Short exercise: Copy out the following passage on half-marathon times and the top 10% line in full, word for word.

The bottom grey line represents the top 10% of runners with that HM time in each subset of data. So Williams pieced apart the dataset into secondary pools with HM times of 1:20, 1:25, 1:30, 1:35, 1:40, etc. Given the relative smoothness of the line we can tell this is the case. Remembering back, there are only 67 total runners with a 1.06 or less in the dataset of 1071. There are only 256 with a 1.10 or less. There appear to be 9 subsets of data. As would make sense, there are likely fewer runners in the dataset at 1:20-1:30, then there is at 1:50-2:00 (if this dataset is anything like a normal population of HM runners). So the data at the beginning of the line is probably based off very few runners.
The first thing that jumps out to me is that the relationship between HM time and R (for M) is pretty equal for the top 10% across all HM times. A 1:20 10% runner is around 1.06, but so is a 1:55 runner. And the difference between the two is quite small anywhere in-between.

Given information:
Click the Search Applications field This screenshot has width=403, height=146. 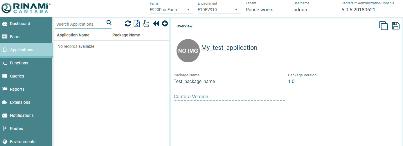pos(80,24)
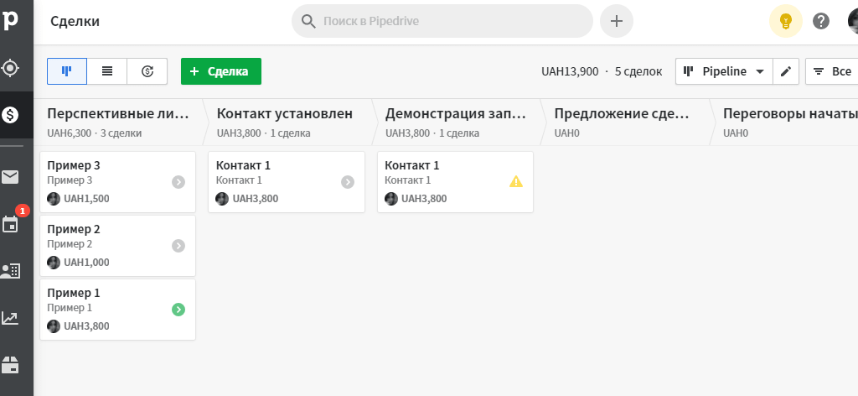Image resolution: width=858 pixels, height=396 pixels.
Task: Click the quick add plus button
Action: tap(617, 21)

Correct response:
The bottom grey line represents the top 10% of runners with that HM time in each subset of data. So Williams pieced apart the dataset into secondary pools with HM times of 1:20, 1:25, 1:30, 1:35, 1:40, etc. Given the relative smoothness of the line we can tell this is the case. Remembering back, there are only 67 total runners with a 1.06 or less in the dataset of 1071. There are only 256 with a 1.10 or less. There appear to be 9 subsets of data. As would make sense, there are likely fewer runners in the dataset at 1:20-1:30, then there is at 1:50-2:00 (if this dataset is anything like a normal population of HM runners). So the data at the beginning of the line is probably based off very few runners.
The first thing that jumps out to me is that the relationship between HM time and R (for M) is pretty equal for the top 10% across all HM times. A 1:20 10% runner is around 1.06, but so is a 1:55 runner. And the difference between the two is quite small anywhere in-between.